• TASK DESCRIPTION: Each record that follows should be duplicated exactly, except for its pictures.

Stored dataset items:
-----

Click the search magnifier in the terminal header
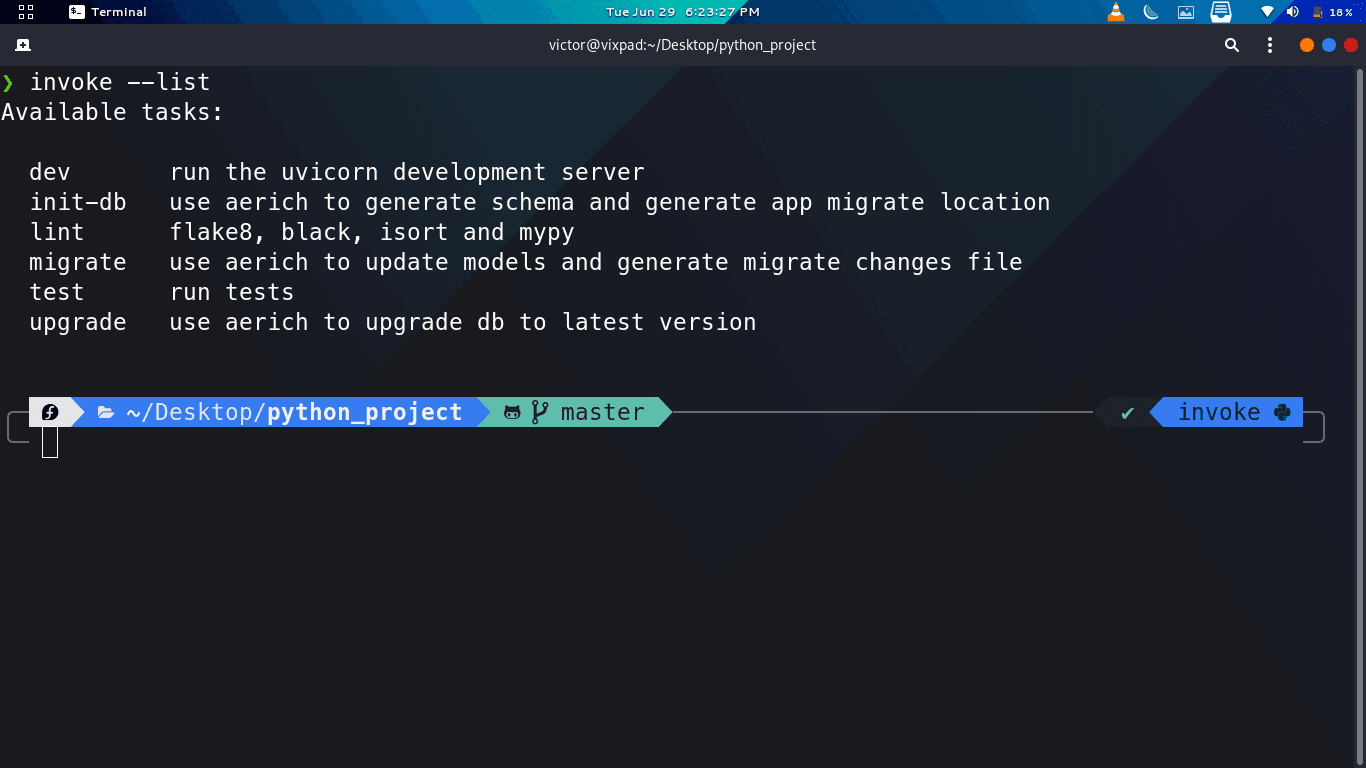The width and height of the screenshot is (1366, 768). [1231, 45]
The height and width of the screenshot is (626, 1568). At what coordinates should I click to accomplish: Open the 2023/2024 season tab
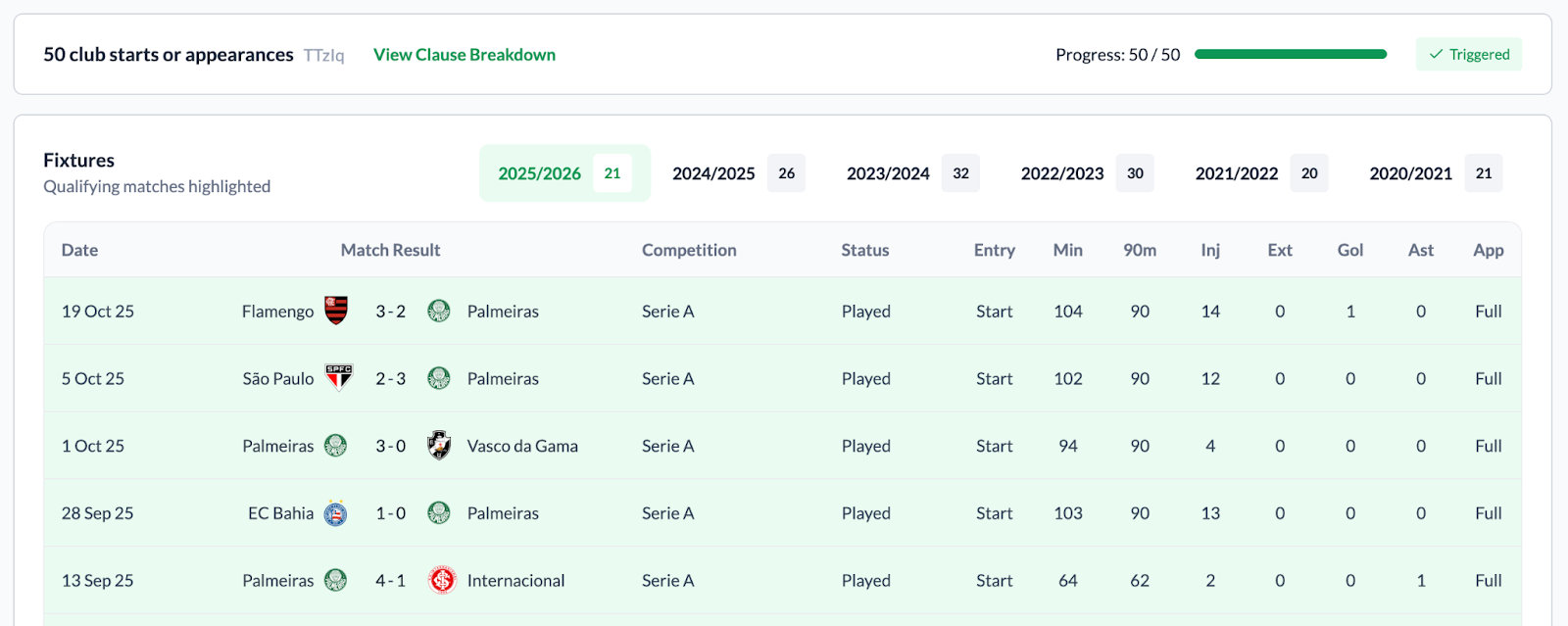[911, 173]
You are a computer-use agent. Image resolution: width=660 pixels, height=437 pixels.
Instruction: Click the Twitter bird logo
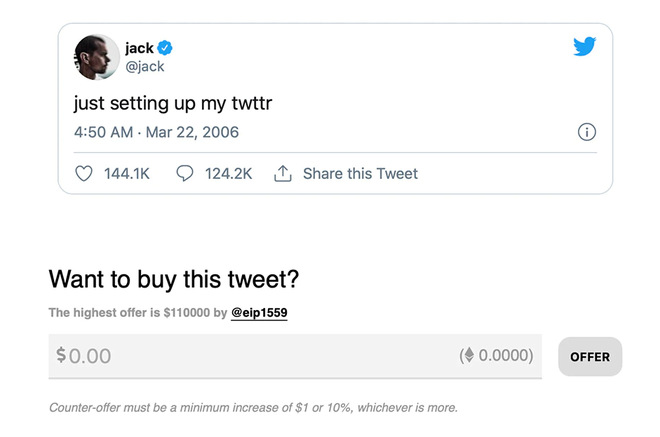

-----

• TASK SOLUTION:
Click the search magnifier in the terminal header
The width and height of the screenshot is (1366, 768). [1231, 45]
The height and width of the screenshot is (626, 1568). At what coordinates should I click to accomplish: Open the 2023/2024 season tab
[911, 173]
You are a computer-use agent. Image resolution: width=660 pixels, height=437 pixels.
Instruction: Click the Twitter bird logo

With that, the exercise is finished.